* **DATA TO USE**

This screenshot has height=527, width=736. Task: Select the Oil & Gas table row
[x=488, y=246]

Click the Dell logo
* * *
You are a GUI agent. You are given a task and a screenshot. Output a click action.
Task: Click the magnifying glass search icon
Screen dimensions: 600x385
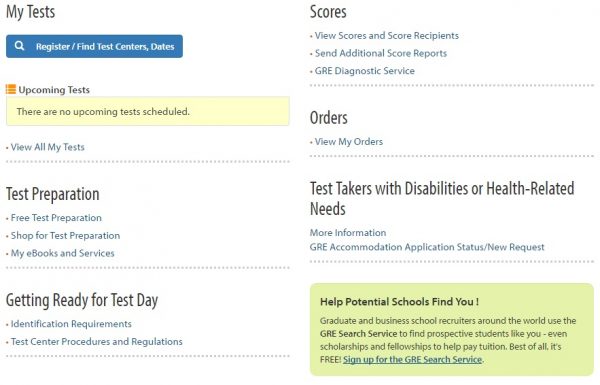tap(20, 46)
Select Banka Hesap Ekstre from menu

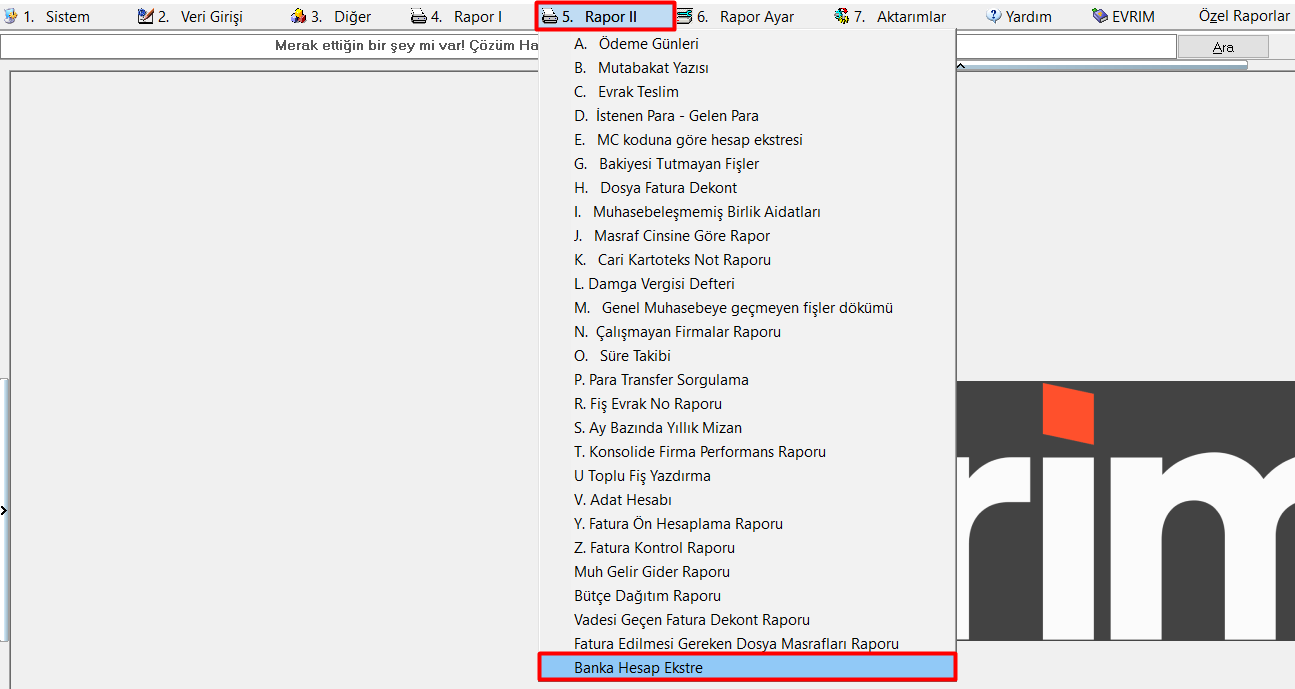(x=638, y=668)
--
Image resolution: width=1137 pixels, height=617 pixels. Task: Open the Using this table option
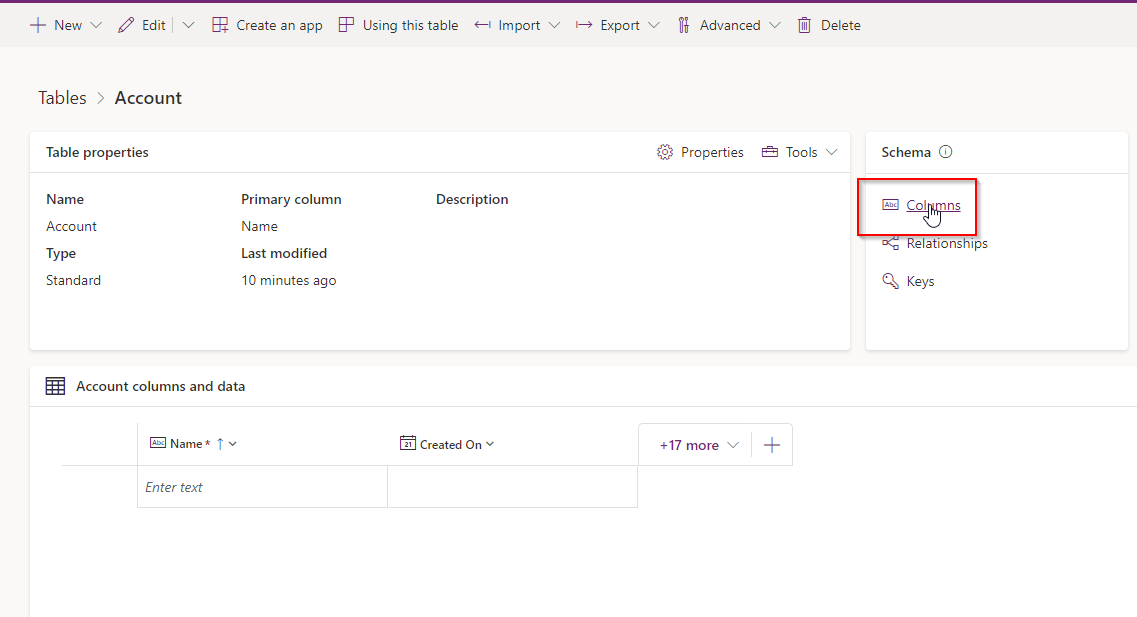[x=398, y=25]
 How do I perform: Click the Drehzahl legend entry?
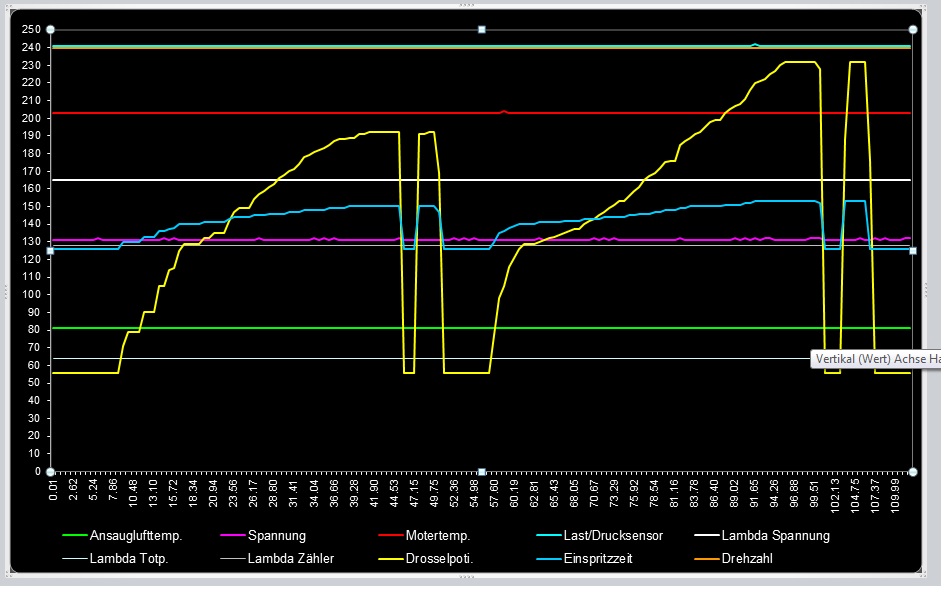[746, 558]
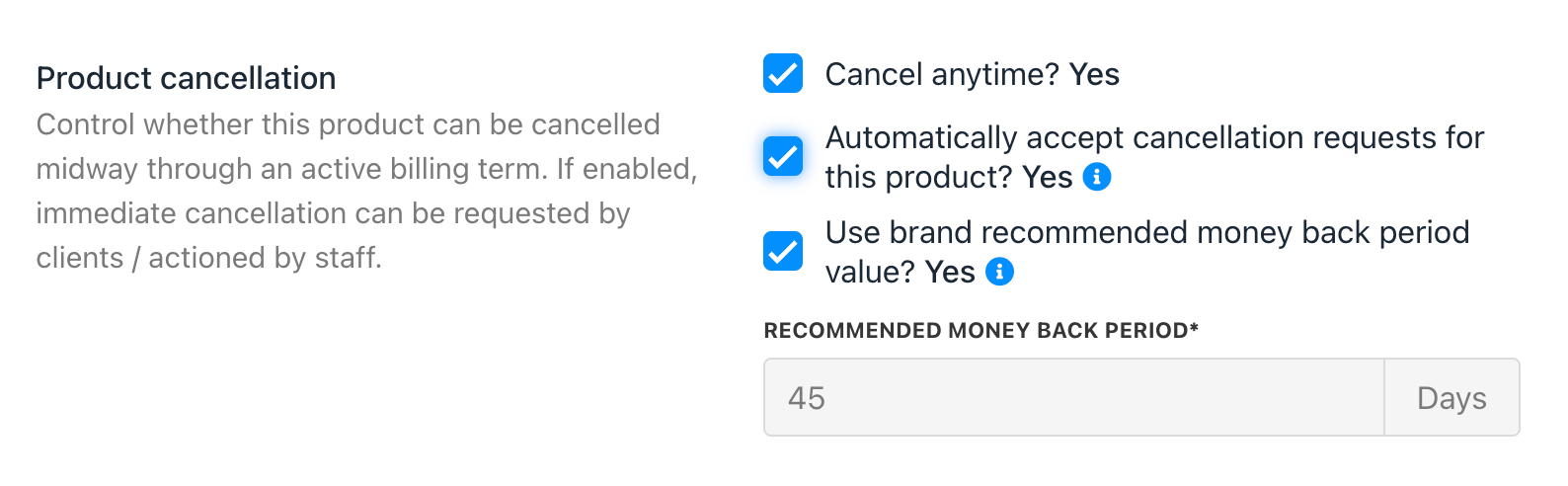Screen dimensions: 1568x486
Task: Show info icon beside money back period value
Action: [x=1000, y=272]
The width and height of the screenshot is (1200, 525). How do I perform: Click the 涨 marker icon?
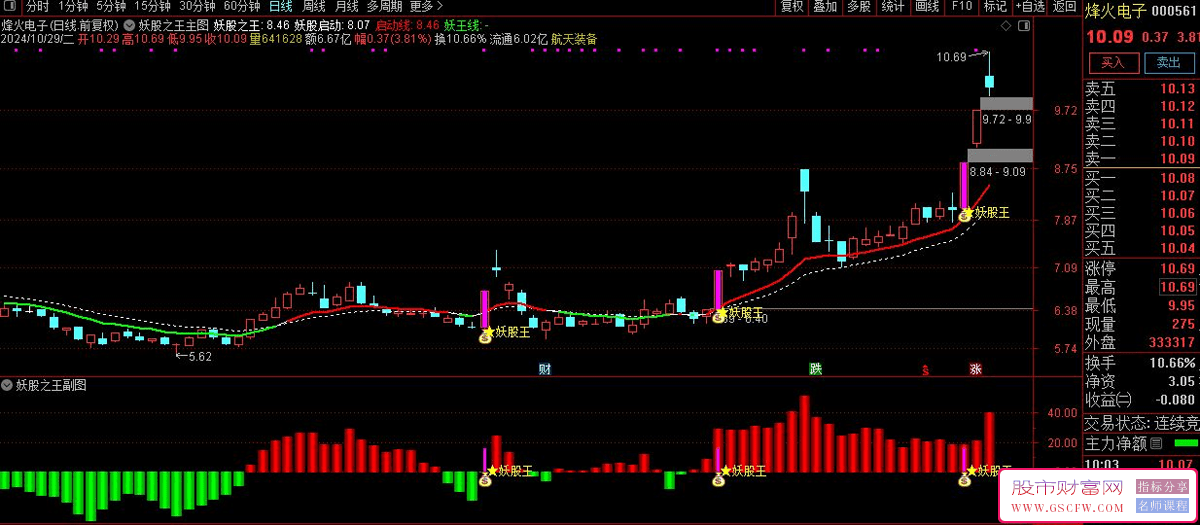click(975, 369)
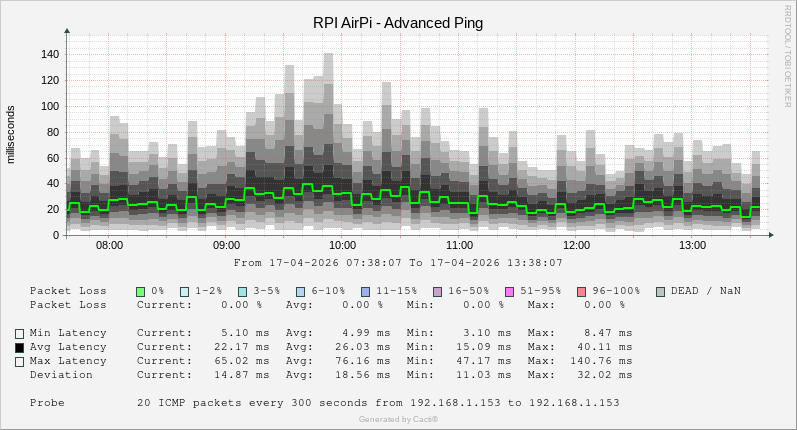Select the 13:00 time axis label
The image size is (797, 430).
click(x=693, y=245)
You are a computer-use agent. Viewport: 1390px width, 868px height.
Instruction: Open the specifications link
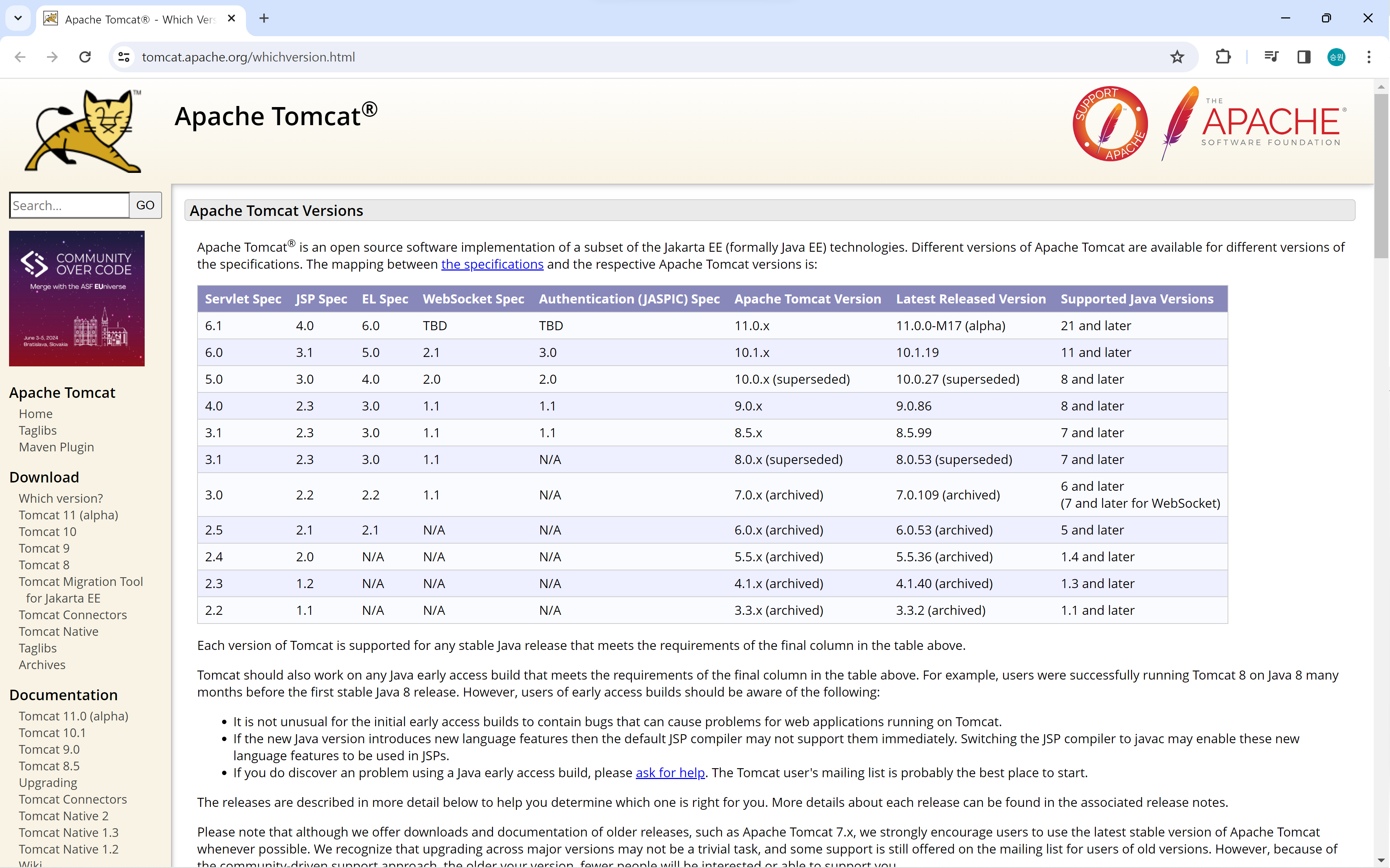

* **YOUR GOAL**
Look through the records above and please copy every line in which the string "agent" occurs.

* **TASK OUTPUT**
You are a GUI agent. You are given a task and a screenshot. Output a click action.
You are a computer-use agent. Viewport: 1390px width, 868px height.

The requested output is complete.